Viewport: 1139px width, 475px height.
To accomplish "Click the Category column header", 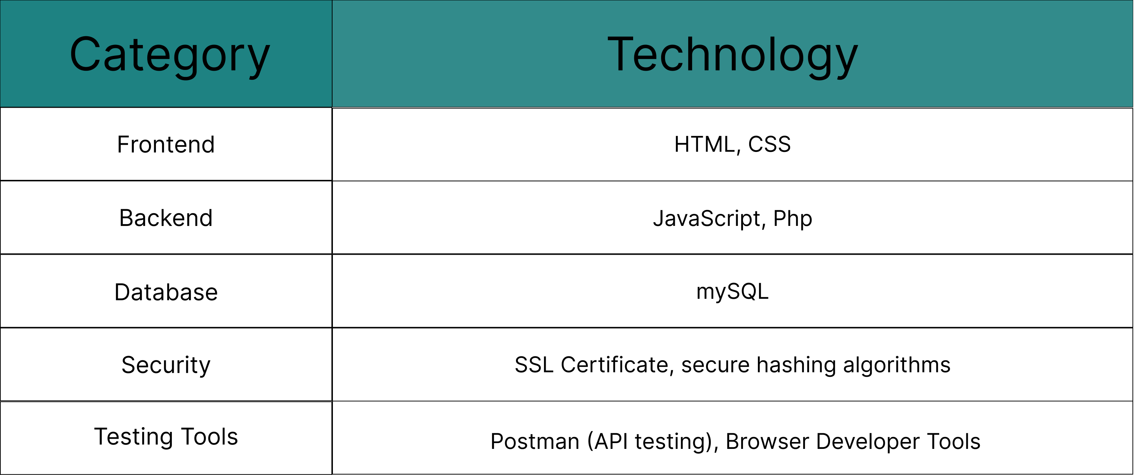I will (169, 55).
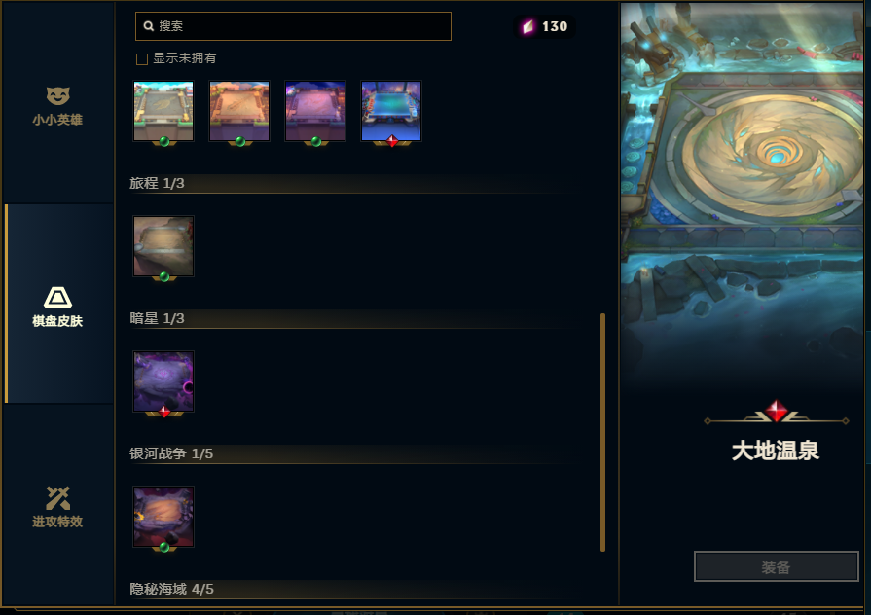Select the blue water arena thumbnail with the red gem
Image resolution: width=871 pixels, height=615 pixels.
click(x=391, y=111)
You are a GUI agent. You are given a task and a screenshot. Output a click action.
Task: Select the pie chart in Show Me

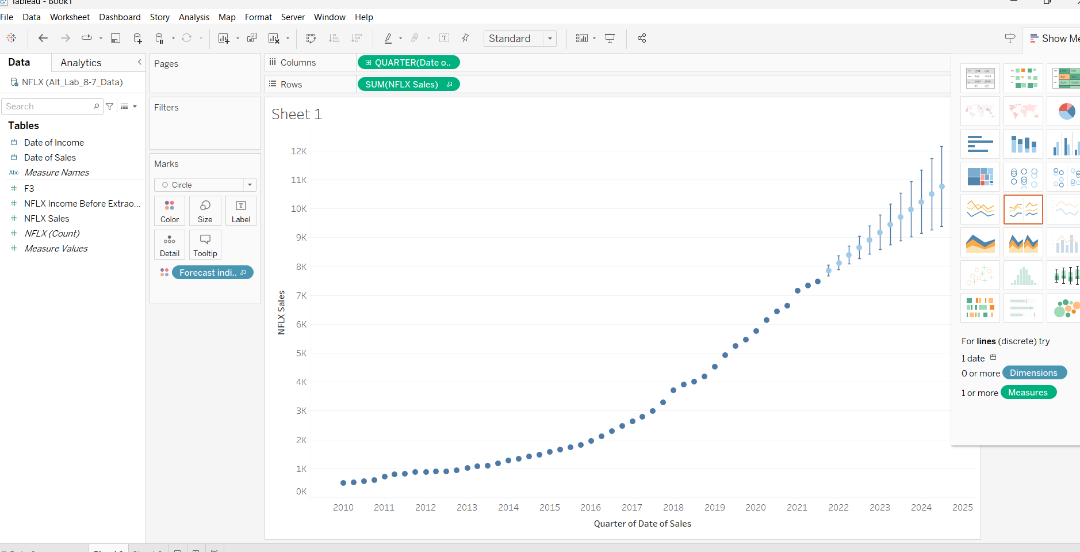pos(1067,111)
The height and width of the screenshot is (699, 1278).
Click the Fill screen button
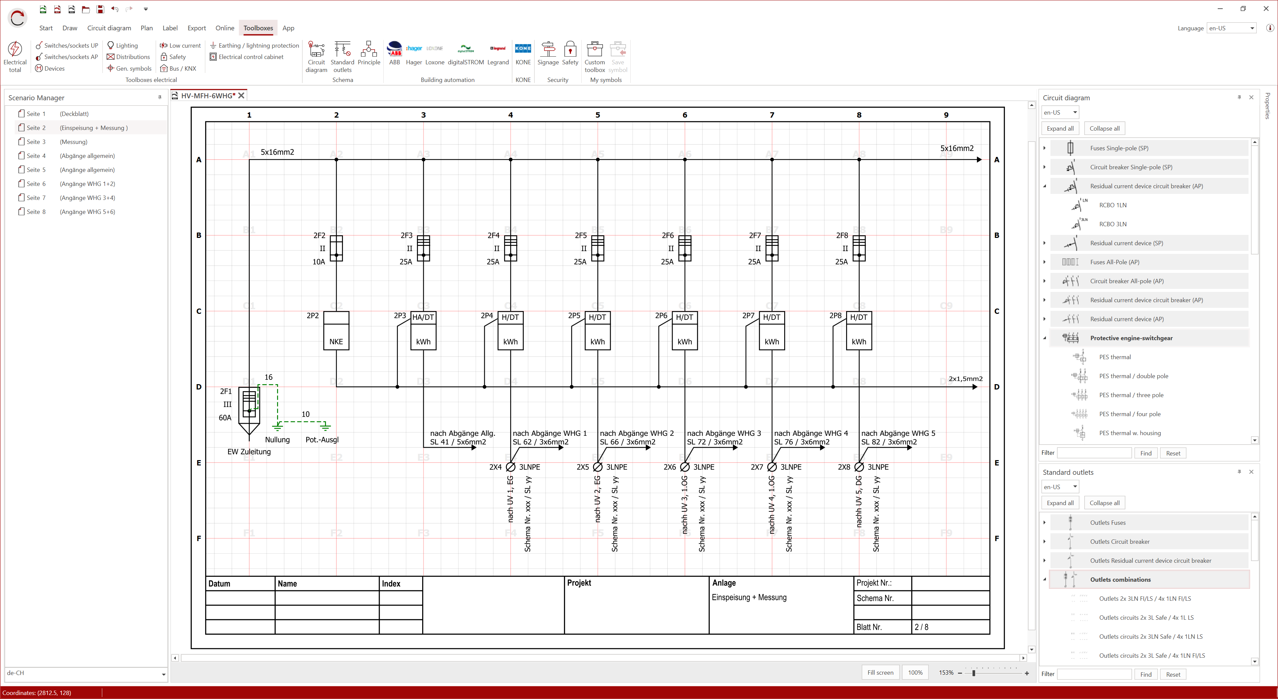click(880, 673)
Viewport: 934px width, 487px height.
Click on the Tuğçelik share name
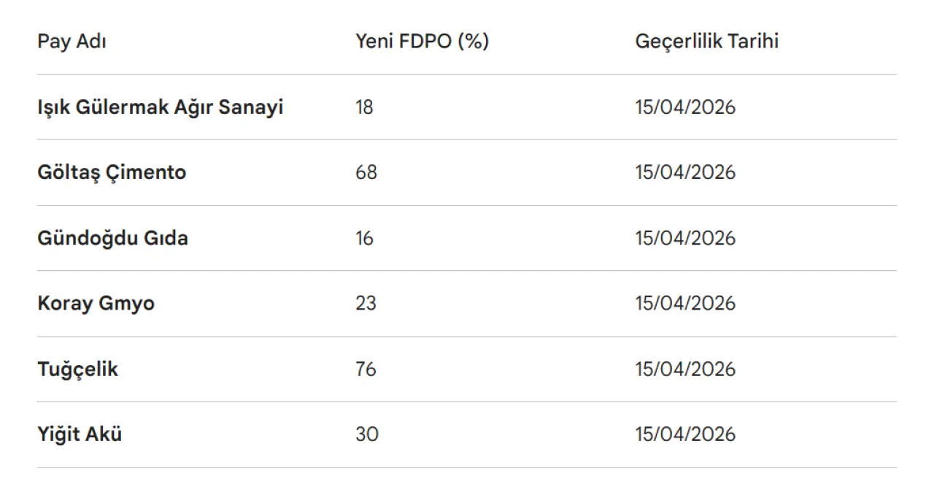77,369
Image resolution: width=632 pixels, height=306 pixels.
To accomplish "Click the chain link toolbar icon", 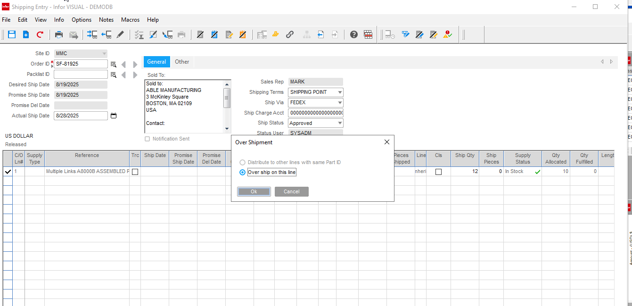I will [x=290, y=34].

===

Exercise requirements:
Gather every line in the entries above that contains the word "resolution", and copy each line in full.

Full answer:
Image resolution: width=871 pixels, height=615 pixels.
Image resolution: width=632 pixels, height=306 pixels.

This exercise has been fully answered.